L’auteur a décidé de séparer ce jeu en chapitres. Seul le premier a été publié à l’heure actuelle, mais il contient tout le nécessaire pour une campagne où quelques survivants explorent une terre post cataclysme.

Cet univers, tout comme le suivant, n’a pas encore bénéficié d’une édition imprimée. La maquette est donc moins travaillée et le jeu est seulement disponible en format numérique sur Wargame Vault.

Five Kilometers from Leipzig

Cette règle permet de suivre les péripéties d’un groupe de soldats durant les guerres napoléoniennes, mais pourrait se situer dans tout autre conflit du XIXe siècle.

Cette version est toujours en bêta à l’heure où j’écris ces lignes. Elle est donc moins étoffée que les autres mais donne déjà une bonne idée de la direction prise par l’auteur. Les jeux d’escarmouche couvrant cette période n’étant pas légions, j’ai quand même voulu le mentionner.

Votre petite troupe se retrouvera à affronter des soldats ennemis, des pillards ou des autochtones selon le contexte de la campagne et un peu d’aléatoire. Vos missions s’inscrivent dans le cadre d’une opération militaire plus vaste et pourront inclure de devoir défendre une position, faire fuir l’ennemi, partir en reconnaissance ou capturer un objectif.

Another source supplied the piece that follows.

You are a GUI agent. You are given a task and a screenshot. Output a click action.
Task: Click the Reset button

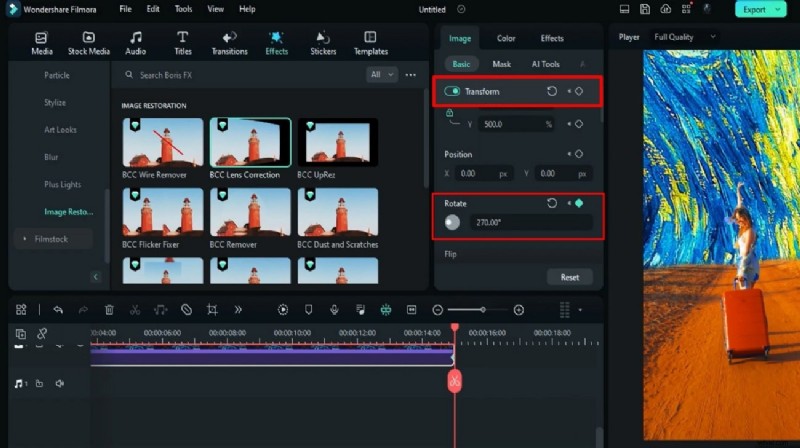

Parfois une mission débouchera immédiatement sur une autre et vos soldats n’auront pas le temps de se reposer : embuscades, missions de sauvetage, etc. sont au programme.

À partir du 3e tour de campagne, vous aurez la possibilité de partir sur une quête. Un de vos hommes a-t-il découvert une carte menant à une cache de contrebande dans la région, a-t-il rencontré son rival de toujours dans le camp d’en face ? Cette quête servira d’objectif secondaire le temps de la terminer et apportera des bonus bienvenus une fois réussie.

Le système FiveCore

Bien que du même auteur, le système FiveCore n’est pas le même que celui des « 5 from » (on dirait que l’auteur a une fascination pour ce chiffre). Faites donc attention à l’achat !

FiveCore plaira davantage à ceux qui préfèrent un système de combat plus détaillé et moins de chose à faire entre les scénarios. Si « 5 from » est une série suivie avec une forte influence de la campagne sur l’affrontement, alors FiveCore est une série épisodique où chaque émission peut être vue séparément du moment qu’on connaît le contexte général.

Je vous parlerai de FiveCore dans un prochain article.